YOUR OBJECTIVE.
Could you transcribe exactly the lines from the one containing "Instruction: Click the" through the last line of the records below, leaving out the pictures?

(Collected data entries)
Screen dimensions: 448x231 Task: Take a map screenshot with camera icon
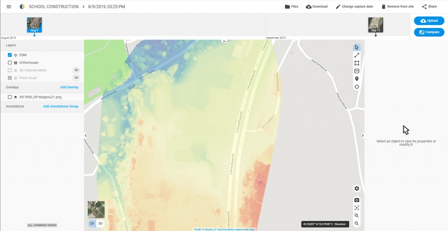357,200
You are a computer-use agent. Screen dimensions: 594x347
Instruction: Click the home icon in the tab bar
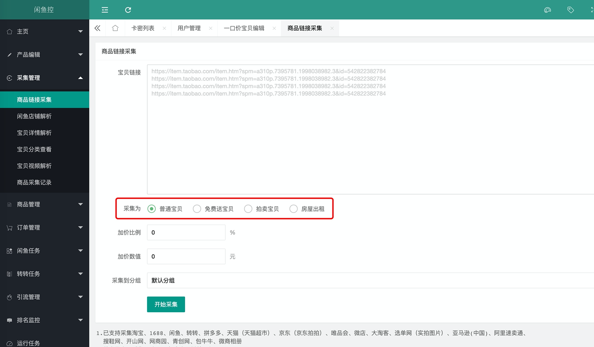click(115, 28)
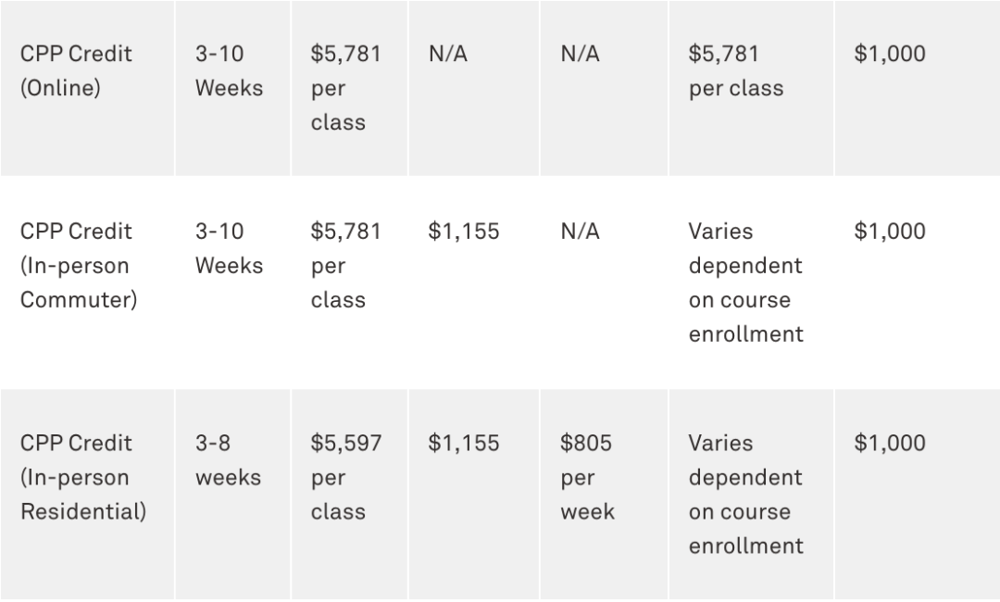Click the 3-10 Weeks duration in Online row
1000x602 pixels.
[228, 71]
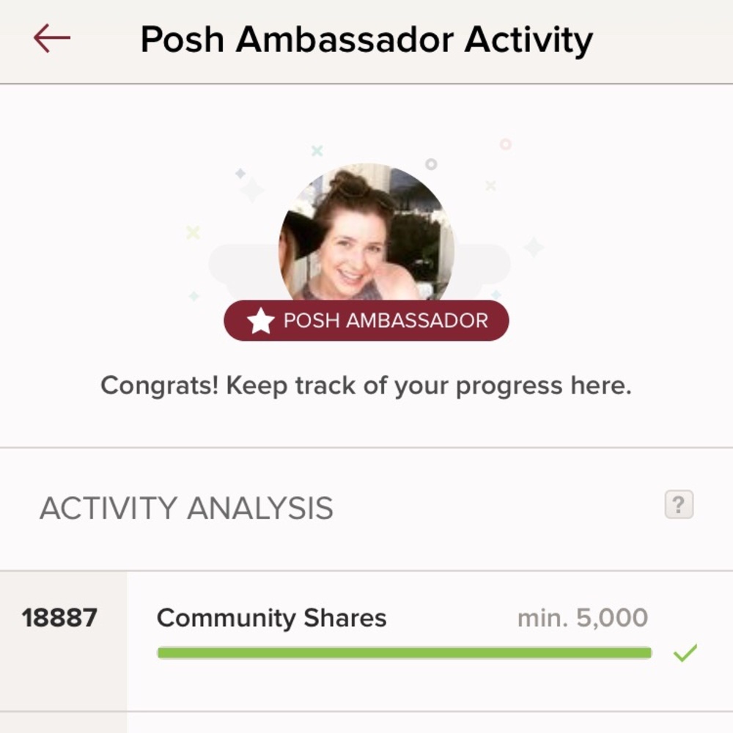Tap the back navigation arrow icon

tap(50, 38)
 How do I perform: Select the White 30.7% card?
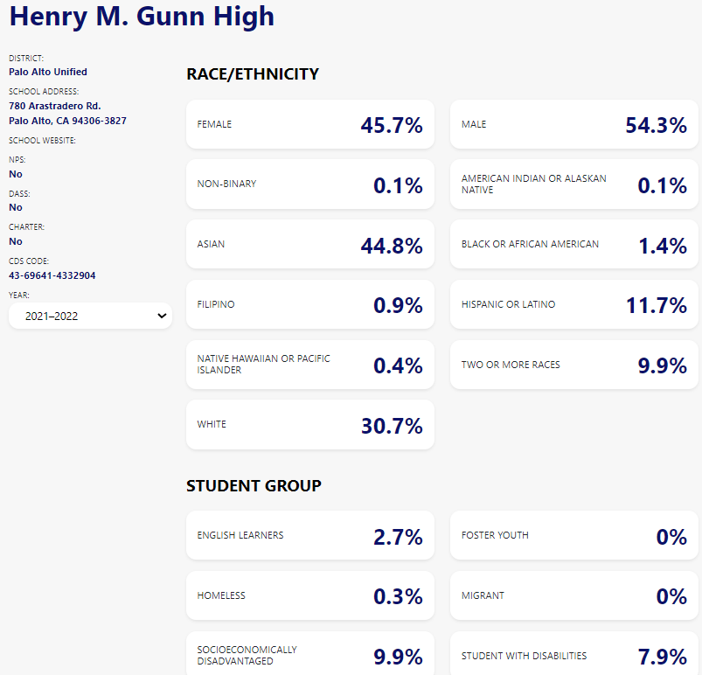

REPLY TO THE EXERCISE.
Instruction: Click the home icon in the tab bar
click(115, 28)
Click the 3-10 Weeks duration in Online row
1000x602 pixels.
[228, 71]
Tap the back navigation arrow icon

tap(50, 38)
 How do I perform: Select the White 30.7% card?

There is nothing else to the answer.